Concretely, how are these actors selected by the managers of the solidarity funds? Each management company develops a specific approach, even if some heavy goods weights, such as the Foncière Habitat and Humanism, France Active Investment or Adie, are present in most funds.
“Mutualize Investments “
For about ten years, the trend is at the creation of a specific product that serves as a “solidarity pocket” to all “90-10” funds of the same house and may even be distributed with Other management companies that do not have this expertise. “Gathering our solidarity investments in one fund allows us to pool our investments, therefore to be able to finance up to several million euros for the same structure of the ESS in some cases,” explains Laurence Laple-Rigal, Director of Social Impact Investment at Amundi, whose “Pure Solidarity”, Amundi Finance and Solidarity Fund alone weighs about 410 million euros.

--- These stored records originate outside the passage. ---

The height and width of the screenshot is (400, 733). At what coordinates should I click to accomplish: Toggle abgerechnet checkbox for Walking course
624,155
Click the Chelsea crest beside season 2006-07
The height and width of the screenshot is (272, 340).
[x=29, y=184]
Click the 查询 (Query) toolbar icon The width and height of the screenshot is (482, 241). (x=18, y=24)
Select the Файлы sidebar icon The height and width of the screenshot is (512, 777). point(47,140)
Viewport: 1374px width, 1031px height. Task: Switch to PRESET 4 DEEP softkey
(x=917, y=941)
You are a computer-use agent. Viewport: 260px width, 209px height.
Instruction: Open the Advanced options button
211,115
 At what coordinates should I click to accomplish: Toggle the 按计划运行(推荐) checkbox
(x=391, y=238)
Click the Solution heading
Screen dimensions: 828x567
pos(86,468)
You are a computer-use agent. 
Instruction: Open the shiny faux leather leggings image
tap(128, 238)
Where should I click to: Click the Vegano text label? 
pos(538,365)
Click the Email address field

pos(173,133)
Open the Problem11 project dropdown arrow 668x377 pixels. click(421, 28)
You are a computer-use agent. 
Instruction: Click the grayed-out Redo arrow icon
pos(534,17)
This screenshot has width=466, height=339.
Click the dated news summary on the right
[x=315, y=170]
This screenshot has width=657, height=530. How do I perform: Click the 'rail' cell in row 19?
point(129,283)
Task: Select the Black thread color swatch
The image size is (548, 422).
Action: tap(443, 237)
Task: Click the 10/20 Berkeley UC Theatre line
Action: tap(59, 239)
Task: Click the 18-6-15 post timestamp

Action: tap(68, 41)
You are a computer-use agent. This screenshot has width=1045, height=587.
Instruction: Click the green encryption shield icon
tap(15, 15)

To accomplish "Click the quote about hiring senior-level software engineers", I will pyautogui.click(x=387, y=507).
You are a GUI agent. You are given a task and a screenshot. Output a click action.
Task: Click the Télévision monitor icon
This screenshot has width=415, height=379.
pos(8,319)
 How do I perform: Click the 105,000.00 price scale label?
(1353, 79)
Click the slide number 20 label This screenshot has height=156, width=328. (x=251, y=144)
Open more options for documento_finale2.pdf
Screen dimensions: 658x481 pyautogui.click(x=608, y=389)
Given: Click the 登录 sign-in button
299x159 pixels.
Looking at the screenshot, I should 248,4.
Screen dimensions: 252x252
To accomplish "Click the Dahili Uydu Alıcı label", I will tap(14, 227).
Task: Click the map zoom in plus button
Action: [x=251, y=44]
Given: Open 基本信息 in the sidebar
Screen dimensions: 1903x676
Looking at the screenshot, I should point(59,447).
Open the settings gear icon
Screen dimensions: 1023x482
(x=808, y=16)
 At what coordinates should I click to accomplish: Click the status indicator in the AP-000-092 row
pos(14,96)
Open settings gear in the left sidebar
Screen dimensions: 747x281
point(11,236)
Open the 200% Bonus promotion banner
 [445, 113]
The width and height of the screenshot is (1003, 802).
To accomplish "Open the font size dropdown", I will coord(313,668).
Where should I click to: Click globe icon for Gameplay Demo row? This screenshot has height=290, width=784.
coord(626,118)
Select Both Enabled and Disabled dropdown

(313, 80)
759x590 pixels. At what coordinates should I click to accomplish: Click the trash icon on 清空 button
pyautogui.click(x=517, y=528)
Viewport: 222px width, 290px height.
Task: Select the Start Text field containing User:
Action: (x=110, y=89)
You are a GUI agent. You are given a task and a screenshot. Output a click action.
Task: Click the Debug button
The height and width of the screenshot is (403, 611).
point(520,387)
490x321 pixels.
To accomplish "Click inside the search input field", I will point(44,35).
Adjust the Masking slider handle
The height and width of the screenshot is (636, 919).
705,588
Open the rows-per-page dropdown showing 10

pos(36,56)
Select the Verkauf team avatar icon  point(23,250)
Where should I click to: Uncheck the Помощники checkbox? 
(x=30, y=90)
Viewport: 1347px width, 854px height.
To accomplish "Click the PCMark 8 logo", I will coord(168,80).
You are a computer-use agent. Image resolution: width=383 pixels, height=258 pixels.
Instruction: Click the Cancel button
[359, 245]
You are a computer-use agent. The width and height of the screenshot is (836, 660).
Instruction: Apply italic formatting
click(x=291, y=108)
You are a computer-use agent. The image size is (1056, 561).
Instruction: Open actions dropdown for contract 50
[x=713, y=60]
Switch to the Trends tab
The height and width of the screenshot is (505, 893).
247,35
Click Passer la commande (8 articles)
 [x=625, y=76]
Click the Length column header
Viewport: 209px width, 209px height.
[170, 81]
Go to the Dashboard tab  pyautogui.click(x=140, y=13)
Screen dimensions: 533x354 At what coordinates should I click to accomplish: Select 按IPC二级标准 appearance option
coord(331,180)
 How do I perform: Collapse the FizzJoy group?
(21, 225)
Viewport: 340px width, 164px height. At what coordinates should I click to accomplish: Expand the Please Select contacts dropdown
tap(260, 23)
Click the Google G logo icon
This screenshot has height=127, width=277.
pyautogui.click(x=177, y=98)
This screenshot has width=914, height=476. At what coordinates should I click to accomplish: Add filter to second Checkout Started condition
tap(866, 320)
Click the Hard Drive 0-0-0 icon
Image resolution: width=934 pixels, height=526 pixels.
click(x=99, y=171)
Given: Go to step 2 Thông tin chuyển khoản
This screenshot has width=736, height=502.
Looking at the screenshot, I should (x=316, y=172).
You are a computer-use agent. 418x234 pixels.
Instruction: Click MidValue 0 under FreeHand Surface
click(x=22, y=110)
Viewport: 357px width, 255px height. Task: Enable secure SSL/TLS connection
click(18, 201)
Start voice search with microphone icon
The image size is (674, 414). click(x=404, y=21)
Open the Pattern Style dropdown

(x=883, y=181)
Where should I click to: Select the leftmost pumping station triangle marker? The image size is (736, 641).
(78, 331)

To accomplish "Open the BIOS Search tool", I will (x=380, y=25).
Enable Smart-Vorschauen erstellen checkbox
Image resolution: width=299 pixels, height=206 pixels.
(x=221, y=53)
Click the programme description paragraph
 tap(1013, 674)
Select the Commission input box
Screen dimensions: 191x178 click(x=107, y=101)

“We accompany these companies, cooperatives or associations, in their size change, when passing on a local level, or from the region to the national territory,” says M me Laple-Rigal, citing Living in Beguinage (accommodation accompanied for seniors), Homnia (housing for people with disabilities), the VARAPPE (insertion by employment) or MY Retail Box (bulk distribution). Amundi finances a total of 43 structures of the ESS, for tickets between 800 000 euros and 5 million euros, or more, in the form of debt or capital contribution.